A pair of Americans stroked to a one-two finish in the 80-84 men's 800, with 80-year-old Gilbert Young winning in 15:39.52 and compatriot Herbert Hoepiner
taking the silver (16:39.52). They were Uncle Sam's only men's medalists from Day 5.

Showing that journalists are also athletes despite suggestions to the contrary, Great Britain's Andy Wilson won his third gold tonight when he touched in 10:23.86 for the 800 to take the title in the 55-59 category. He co-edits his country's Masters publication and earlier had won the 200 and 400 free.

Aussie John Mills, the terror of the 75-79 group, picked up his third gold with a 13:25.99 800 free triumph — not too far off the world mark of 12:52.31 by America's Frank Piemme from two years ago. Piemme also holds the 1500 free world record (24:49.56).

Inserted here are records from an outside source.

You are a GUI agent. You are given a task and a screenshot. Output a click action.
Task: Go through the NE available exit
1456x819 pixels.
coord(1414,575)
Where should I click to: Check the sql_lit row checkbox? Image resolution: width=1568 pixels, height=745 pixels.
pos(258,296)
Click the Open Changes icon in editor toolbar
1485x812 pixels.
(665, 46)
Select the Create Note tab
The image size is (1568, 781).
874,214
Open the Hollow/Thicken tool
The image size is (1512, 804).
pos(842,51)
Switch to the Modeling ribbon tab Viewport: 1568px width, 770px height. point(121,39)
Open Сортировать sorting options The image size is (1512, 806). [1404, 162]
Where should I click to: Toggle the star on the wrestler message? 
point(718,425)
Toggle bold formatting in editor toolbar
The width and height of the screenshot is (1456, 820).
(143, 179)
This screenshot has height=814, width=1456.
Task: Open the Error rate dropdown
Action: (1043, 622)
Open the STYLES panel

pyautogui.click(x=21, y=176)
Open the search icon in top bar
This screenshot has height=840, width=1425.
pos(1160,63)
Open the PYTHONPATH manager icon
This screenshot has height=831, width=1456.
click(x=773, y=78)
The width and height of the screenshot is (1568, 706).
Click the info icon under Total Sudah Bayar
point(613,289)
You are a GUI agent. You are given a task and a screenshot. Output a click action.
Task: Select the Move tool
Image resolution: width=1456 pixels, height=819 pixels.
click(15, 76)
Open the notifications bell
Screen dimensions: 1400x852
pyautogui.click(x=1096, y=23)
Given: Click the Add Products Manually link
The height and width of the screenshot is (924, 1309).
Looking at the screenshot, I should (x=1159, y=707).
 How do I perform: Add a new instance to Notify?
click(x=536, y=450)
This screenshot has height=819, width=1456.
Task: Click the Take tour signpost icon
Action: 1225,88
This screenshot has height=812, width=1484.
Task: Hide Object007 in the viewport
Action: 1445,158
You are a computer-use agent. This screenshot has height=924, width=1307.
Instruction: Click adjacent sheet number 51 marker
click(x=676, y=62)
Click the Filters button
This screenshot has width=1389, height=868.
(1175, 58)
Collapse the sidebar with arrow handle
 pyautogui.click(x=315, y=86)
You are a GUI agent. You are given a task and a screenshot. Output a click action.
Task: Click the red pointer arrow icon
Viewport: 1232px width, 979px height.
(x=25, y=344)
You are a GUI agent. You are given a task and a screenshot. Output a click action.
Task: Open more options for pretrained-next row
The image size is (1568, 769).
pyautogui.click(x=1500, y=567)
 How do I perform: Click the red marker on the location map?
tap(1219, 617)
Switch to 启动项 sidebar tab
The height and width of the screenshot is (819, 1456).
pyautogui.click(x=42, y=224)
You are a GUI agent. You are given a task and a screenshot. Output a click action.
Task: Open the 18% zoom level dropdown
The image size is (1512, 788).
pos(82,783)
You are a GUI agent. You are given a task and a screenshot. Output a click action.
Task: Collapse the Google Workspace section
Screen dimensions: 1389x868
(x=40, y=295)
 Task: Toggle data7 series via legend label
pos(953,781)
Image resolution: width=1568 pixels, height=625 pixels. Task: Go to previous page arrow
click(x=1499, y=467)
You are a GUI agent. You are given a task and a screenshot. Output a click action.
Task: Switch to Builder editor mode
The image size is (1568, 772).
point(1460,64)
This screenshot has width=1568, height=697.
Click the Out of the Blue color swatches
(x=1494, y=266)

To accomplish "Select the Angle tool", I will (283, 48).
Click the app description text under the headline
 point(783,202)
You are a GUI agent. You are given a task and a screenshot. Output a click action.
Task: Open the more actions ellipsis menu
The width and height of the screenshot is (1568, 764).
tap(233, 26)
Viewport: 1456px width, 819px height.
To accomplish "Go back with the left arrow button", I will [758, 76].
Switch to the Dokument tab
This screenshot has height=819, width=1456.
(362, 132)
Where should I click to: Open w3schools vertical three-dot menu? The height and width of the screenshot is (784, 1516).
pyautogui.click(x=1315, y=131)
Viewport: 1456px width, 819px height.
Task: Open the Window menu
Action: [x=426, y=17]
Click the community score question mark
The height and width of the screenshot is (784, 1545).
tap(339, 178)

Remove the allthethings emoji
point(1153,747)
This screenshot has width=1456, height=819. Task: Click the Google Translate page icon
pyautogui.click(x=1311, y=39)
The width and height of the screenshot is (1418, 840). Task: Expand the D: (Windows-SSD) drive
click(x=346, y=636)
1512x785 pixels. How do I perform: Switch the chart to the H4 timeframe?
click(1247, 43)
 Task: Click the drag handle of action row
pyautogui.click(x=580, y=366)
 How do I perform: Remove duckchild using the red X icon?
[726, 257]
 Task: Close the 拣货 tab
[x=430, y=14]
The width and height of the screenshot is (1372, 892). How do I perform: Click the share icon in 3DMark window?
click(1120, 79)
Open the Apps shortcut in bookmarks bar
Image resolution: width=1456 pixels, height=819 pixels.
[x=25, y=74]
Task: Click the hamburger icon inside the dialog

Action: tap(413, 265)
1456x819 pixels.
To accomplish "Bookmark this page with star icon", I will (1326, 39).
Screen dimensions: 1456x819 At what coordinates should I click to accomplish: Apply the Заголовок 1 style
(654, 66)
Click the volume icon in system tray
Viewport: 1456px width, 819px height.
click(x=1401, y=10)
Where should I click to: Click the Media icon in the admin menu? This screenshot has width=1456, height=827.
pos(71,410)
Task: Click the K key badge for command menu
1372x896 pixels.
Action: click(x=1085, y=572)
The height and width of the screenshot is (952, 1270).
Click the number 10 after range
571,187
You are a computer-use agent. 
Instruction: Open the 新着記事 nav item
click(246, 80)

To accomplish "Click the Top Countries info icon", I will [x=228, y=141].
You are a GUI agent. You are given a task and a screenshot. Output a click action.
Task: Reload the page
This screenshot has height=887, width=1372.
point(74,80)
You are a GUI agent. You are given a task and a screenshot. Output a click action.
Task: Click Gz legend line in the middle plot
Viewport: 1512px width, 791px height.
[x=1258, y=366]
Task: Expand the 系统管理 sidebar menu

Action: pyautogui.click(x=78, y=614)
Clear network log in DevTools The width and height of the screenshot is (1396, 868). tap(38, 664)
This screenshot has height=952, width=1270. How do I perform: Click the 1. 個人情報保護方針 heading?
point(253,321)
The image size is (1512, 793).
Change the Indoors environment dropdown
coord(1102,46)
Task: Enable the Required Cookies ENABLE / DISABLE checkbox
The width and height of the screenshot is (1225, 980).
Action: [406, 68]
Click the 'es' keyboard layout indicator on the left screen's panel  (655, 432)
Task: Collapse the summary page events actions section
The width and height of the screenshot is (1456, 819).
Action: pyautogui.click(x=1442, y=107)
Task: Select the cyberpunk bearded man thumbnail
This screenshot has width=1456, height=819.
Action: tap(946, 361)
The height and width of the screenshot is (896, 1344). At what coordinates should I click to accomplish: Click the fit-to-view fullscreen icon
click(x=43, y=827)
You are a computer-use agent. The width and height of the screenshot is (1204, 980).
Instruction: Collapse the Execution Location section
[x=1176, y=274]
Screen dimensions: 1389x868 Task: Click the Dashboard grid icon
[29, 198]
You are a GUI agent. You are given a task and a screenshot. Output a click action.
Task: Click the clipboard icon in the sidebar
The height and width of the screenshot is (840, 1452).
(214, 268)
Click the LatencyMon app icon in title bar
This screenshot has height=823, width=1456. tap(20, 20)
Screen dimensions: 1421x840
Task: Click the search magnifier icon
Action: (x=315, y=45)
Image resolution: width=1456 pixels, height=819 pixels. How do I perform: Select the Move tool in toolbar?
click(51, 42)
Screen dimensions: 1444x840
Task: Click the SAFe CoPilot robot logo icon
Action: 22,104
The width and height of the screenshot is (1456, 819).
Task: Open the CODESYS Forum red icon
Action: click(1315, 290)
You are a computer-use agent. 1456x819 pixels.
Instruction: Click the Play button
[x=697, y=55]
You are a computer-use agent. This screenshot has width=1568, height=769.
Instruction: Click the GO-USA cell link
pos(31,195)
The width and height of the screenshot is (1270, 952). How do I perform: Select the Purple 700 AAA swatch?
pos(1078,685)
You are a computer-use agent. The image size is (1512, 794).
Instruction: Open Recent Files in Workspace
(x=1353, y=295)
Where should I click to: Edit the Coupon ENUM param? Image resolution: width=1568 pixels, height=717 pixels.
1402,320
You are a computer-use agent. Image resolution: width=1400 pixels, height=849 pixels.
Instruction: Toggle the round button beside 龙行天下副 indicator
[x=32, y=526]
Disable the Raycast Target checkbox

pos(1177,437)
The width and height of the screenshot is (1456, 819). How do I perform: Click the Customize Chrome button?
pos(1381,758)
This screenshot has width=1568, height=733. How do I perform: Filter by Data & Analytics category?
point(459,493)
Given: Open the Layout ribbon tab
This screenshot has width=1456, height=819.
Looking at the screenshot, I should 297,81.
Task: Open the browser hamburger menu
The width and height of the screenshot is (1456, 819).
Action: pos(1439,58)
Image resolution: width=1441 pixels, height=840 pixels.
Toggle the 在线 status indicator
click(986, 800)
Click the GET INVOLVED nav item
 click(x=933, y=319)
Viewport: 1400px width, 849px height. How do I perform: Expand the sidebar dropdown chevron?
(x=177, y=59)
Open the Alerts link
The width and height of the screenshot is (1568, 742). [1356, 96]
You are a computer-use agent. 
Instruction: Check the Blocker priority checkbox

Earlier Mills had won the 400 free (6:21.53) and the 100 free (1:16.97).

Canadian Olympian Graham Welbourn in the 40-44 category won his third gold of the competition with a 9:09.53 800 free swim, fastest of the meet. His other wins came in the 200 and 400 free. The United States' Joseph Rhyne (8:48.69) owns the world record from '99 so Welbourn's is a very fine effort.